Job crafting perception enriches the drive to cultivate social and structural job resources and challenge job demands while restraining the motivation to decrease hindering job demands (Mansour & Tremblay, 2021). Similarly, Van Wingerden et al.’s (2013) qualitative study found that those teachers who participated in the job crafting intervention but still did not craft their job reported that they did not see the opportunity to do that. They felt that their managers’ attitude, the behavioural pattern of the job and the organizational culture did not facilitate job crafting. Contrarily, job boundaries were crafted by those who perceived the possibilities to do so. Recently, Zahoor (2021) has also found convincing evidence for the positive impact of POC on JC in a sample of Indian frontline banking employees.

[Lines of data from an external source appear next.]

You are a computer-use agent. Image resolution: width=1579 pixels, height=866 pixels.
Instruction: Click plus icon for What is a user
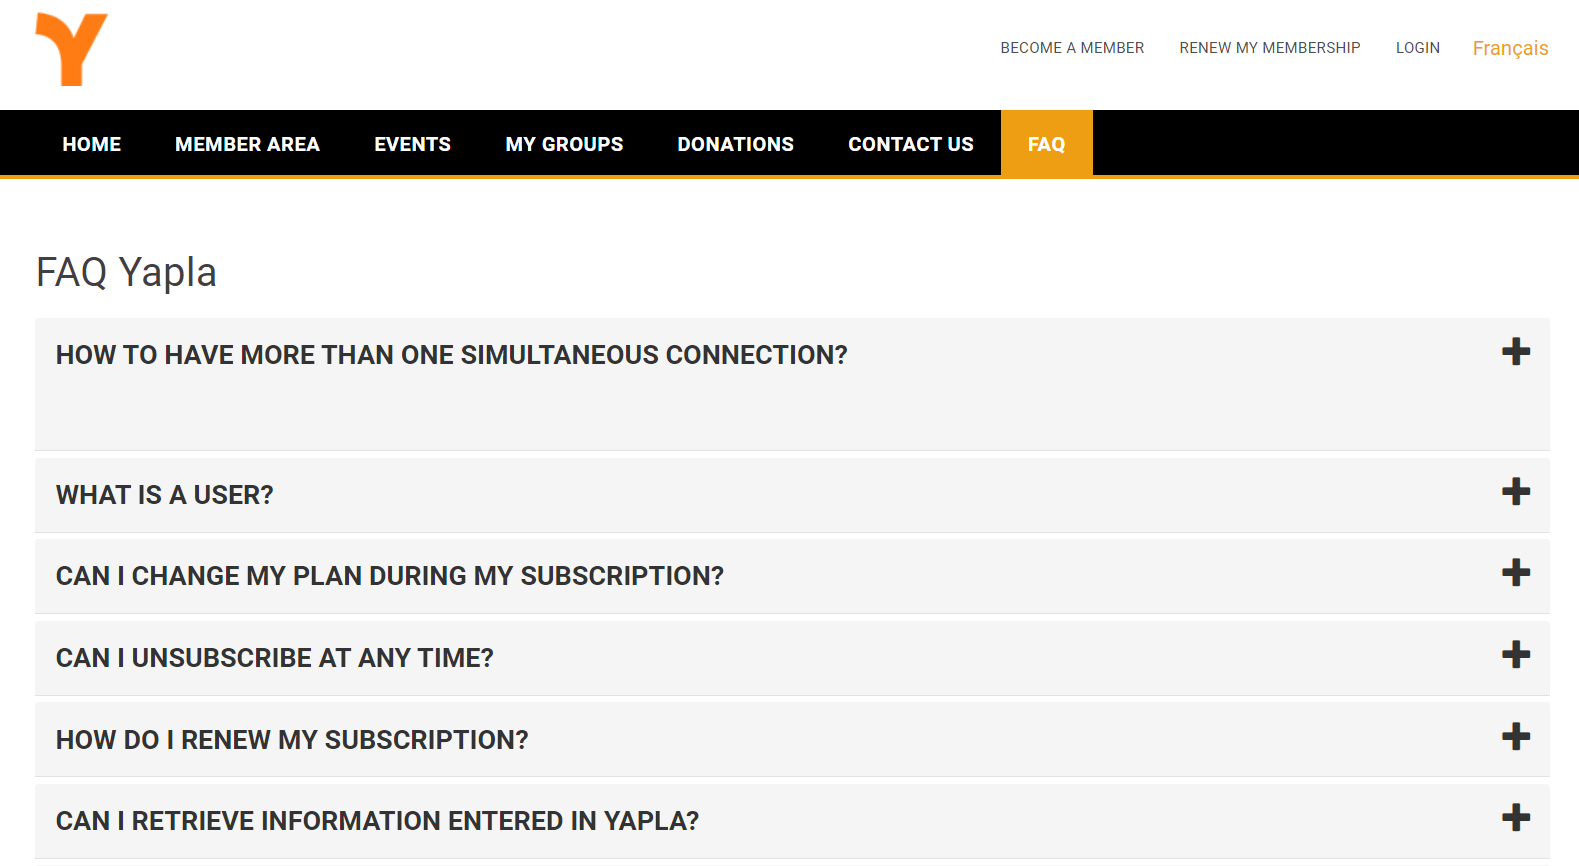(1515, 492)
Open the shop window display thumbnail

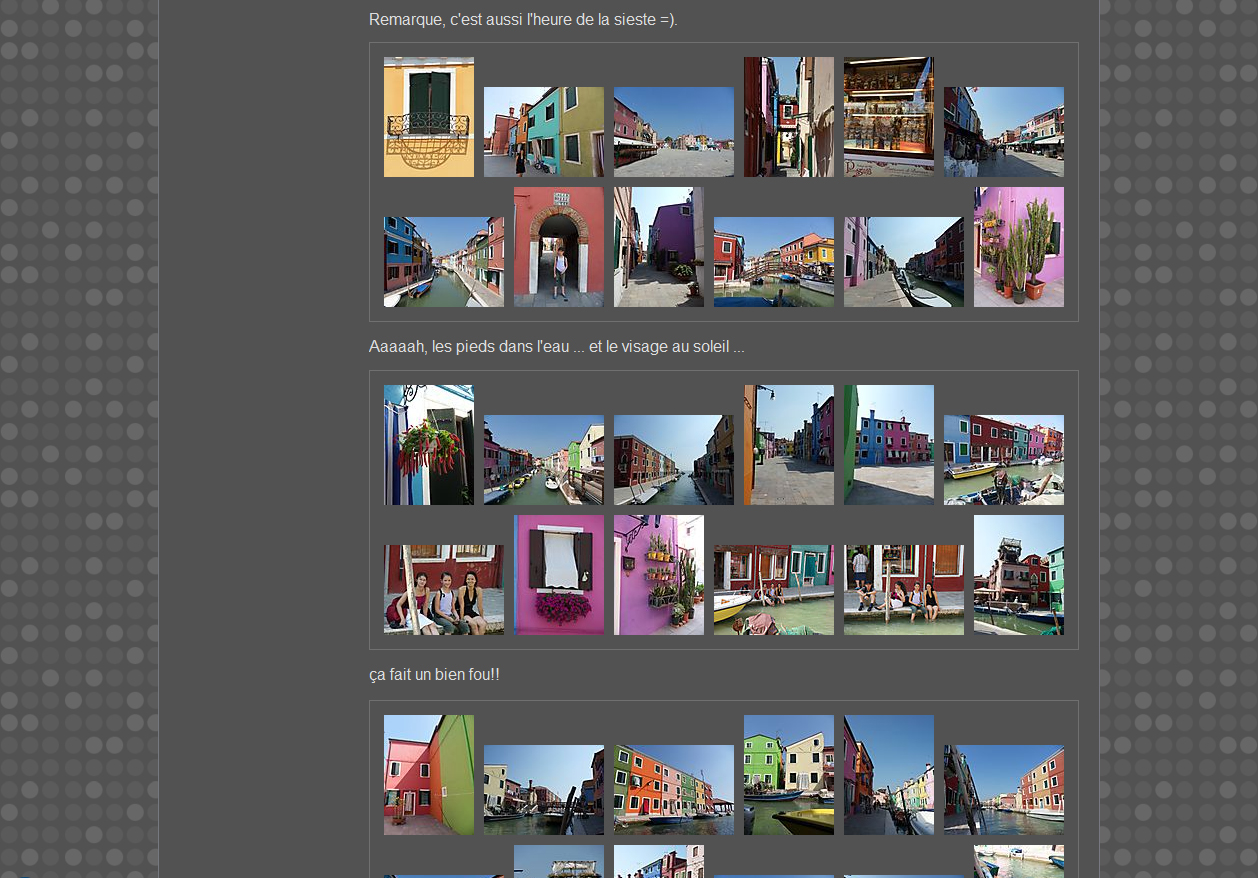click(888, 117)
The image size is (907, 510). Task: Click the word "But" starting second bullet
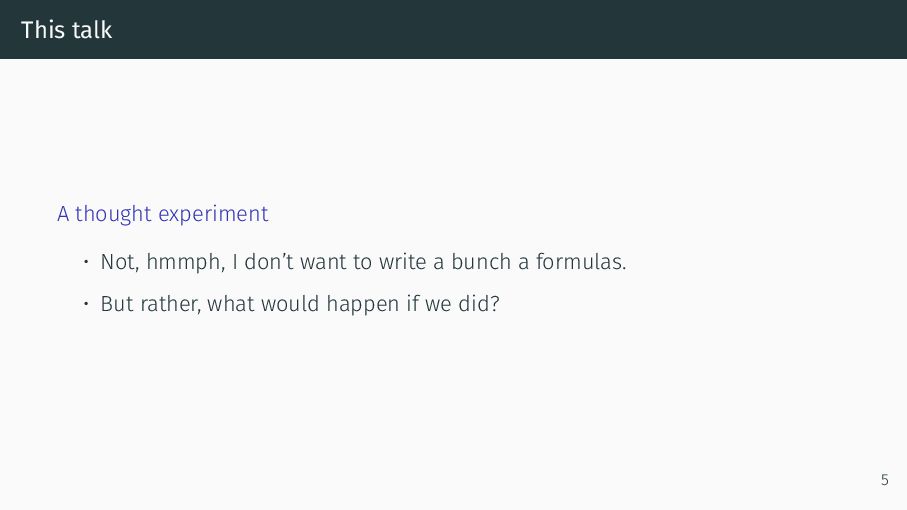(117, 304)
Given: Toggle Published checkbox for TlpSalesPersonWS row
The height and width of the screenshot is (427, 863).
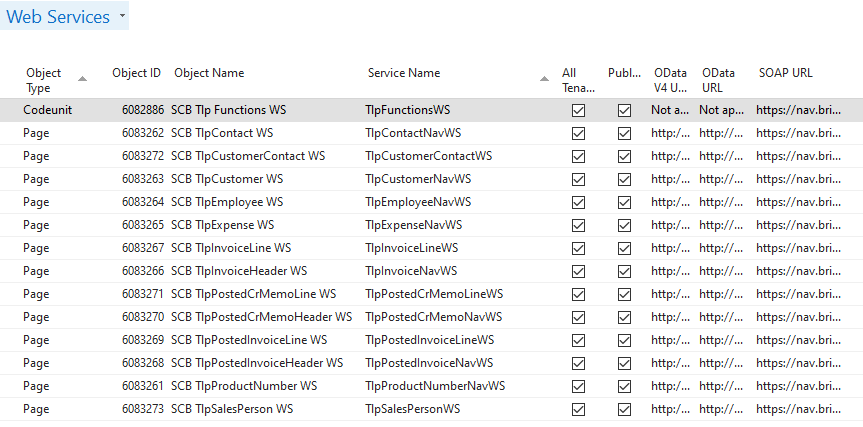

Based on these arguments, a favourable job crafting perception will nurture job crafting behaviour. The conservation of resources (COR) theory offers a sound elucidation for this relationship. The COR theory (Hobfoll, 1989) argues that resource accumulation initiates a cascading journey wherein ‘initial gains result in future gains’. As such, when employees perceive encouraging opportunities for job crafting, they tend to accumulate further resources by, for example, proactively seeking autonomy in performing challenging tasks, soliciting feedback from co-workers and mitigating hindrances in work performance. Thus, high POC cultivates employees’ personal and job resourcefulness, which nurtures their motivation and thriving at work. Therefore, we hypothesize the following:
H1: Perceived opportunities to craft positively influence job crafting behaviour.
Mapping Job Crafting and Thriving at Work
‘Individuals might find ways to craft their jobs’ and ‘can become more active agents in shaping the contexts that enable their thriving’ (Spreitzer et al., 2005). Two theoretical underpinnings can help understand this association—COR theory (Hobfoll, 1989) and broaden-and-build theory (Fredrickson, 2001).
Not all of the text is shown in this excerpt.